Jostein Grindhaug

Personal information
- Date of birth: 20 February 1973 (age 53)
- Place of birth: Åkrehamn, Norway
- Height: 1.81 m (5 ft 11 in)
- Position: Midfielder

Senior career*
- Years: Team / Apps / (Gls)
- Åkra IL
- 1990–1993: Djerv 1919
- 1994–1999: Haugesund
- 2000: SK Nord
- 2001–2007: Haugesund / 135 / (29)

Managerial career
- 2008: Åkra IL (coach)
- 2009–2015: Haugesund
- 2015–2019: Haugesund (Director of Football)
- 2019–2023: Haugesund
- 2025–: Haugesund (Director of Football)

= Jostein Grindhaug =

Norwegian footballer and manager (born 1973)

Jostein Grindhaug (born 20 February 1973) is a Norwegian football coach and former player. Hailing from Åkrehamn, he spent most of his active career with FK Haugesund.

==Playing career==
He started his career in Åkra IL, and was signed by then-second tier club Djerv 1919 in 1990. Djerv 1919 were relegated in 1993, Grindhaug crucially missing a penalty kick in the last match of the season. Djerv 1919 then merged to form the new team FK Haugesund. Grindhaug had the honor of scoring the first league goal for the new club, and the club eventually found its way to the Norwegian Premier League, making its debut season in 1997.

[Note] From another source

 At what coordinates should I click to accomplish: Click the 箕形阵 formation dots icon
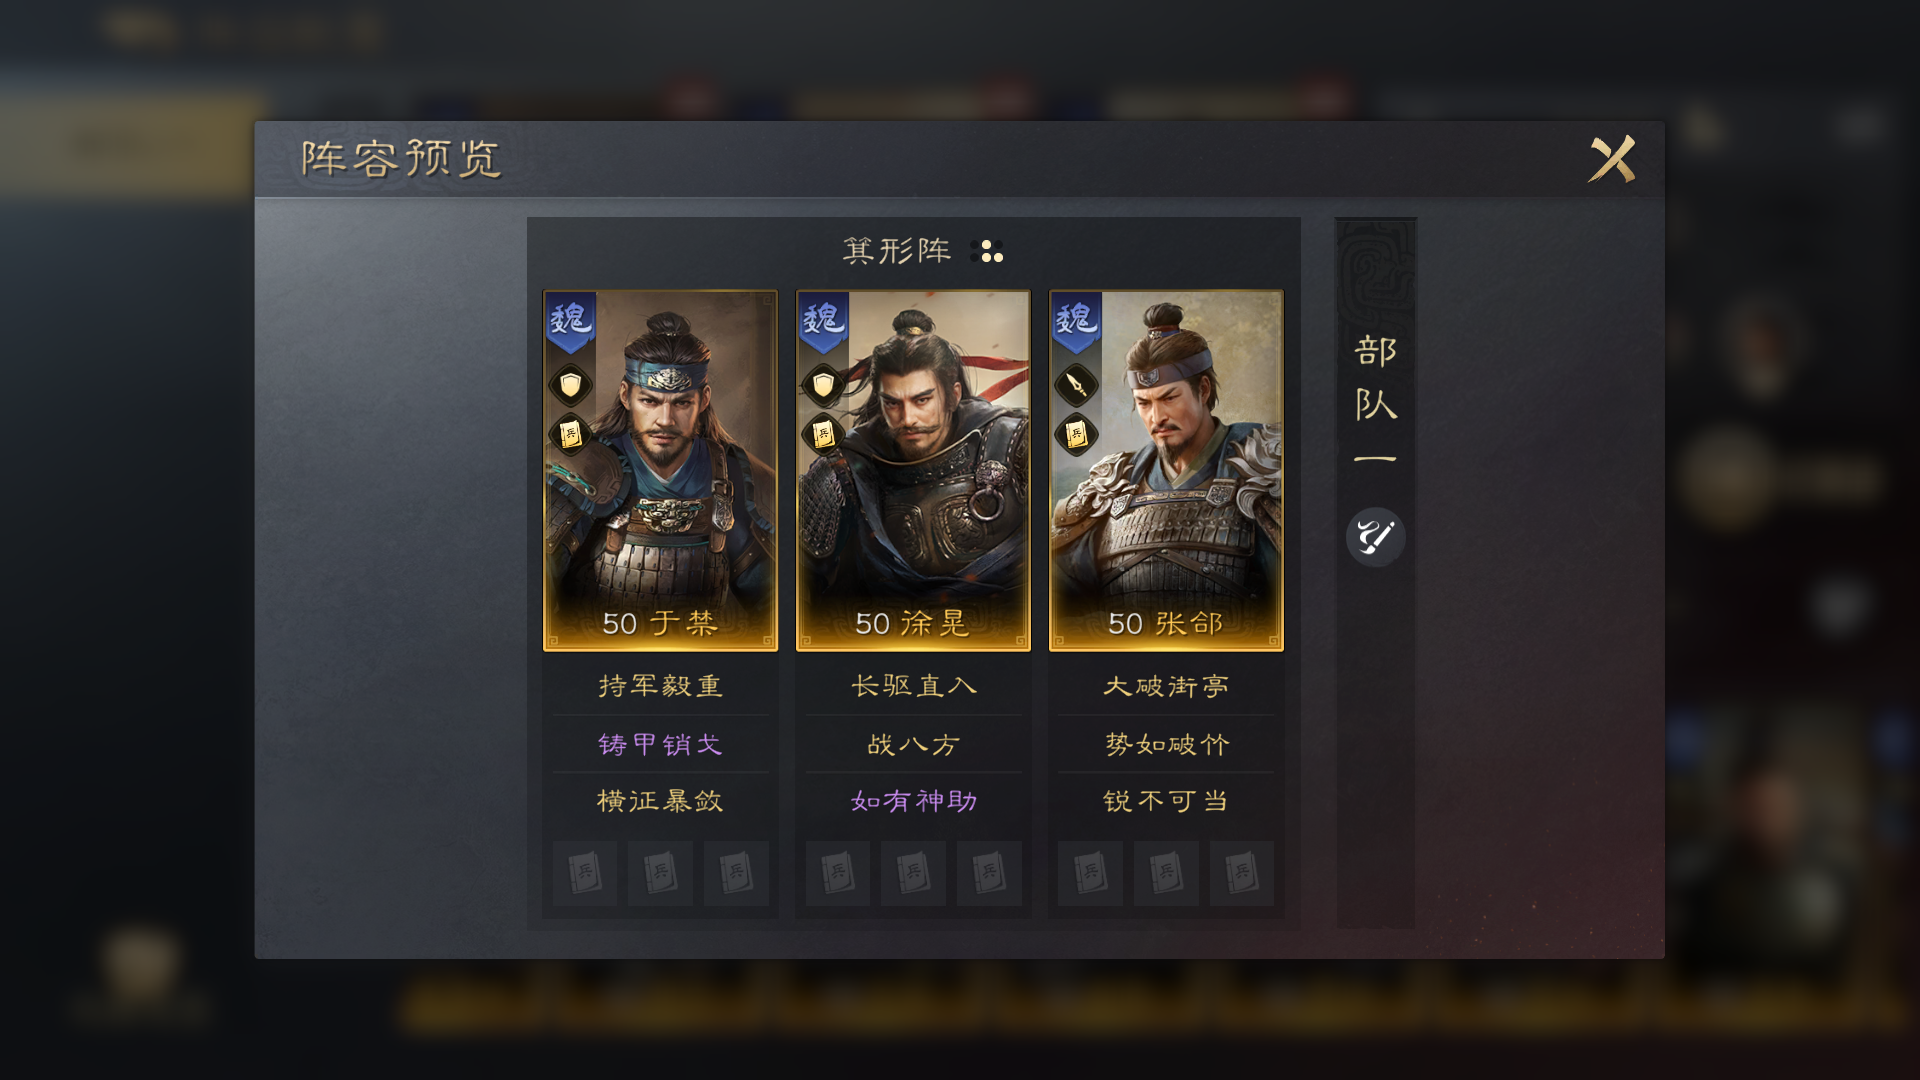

Grindhaug played regularly until the summer of 1998, when his career was halted due to knee injuries. Following five operations, he returned to football in the winter of 1999–2000. He trialled at several clubs, turning down a contract offer from Beijing Guo'an before injuring himself in a trial match for Umeå FC. His comeback to football, thus, came on the third tier of Norwegian football for SK Nord. However, he managed to reclaim a spot in the FK Haugesund squad. He remained there until 1 November 2007, albeit struggling with injuries since February 2006. In total he scored 45 goals in 220 appearances for FK Haugesund over two periods; only Arild Andersen has more appearances for the relatively young club.

==Coaching career==
Ahead of the 2009 season, Grindhaug was hired as the new head coach of FK Haugesund, replacing Rune Skarsfjord who left to become assistant coach in SK Brann. Grindhaug had at that time been a caretaker assistant coach for two weeks.

One month before signing Grindhaug, FK Haugesund had looked to hire Conny Karlsson; Other candidates were Roar Hansen, Jonas Wirmola and Kjetil Knutsen. Grindhaug, on the other hand, had worked in a coaching capacity at Åkra IL in 2008, however this contract was annulled due to a clause in which Grindhaug could leave for a bigger club. Grindhaug had formerly turned down an offer to be assistant coach of FK Haugesund in 2005. On 21 September, Grindhaug was demoted to backroomstaff for Haugesund and his assistant Mark Dempsey took over as manager. On 24 January 2019 Grindhaug became manager for Haugesund again, after former coach Eirik Horneland went to Rosenborg.

==Personal life==
Jostein Grindhaug is married and has two children; one son and one daughter. They reside in Åkrehamn. Grindhaug is a supporter of Portsmouth F.C.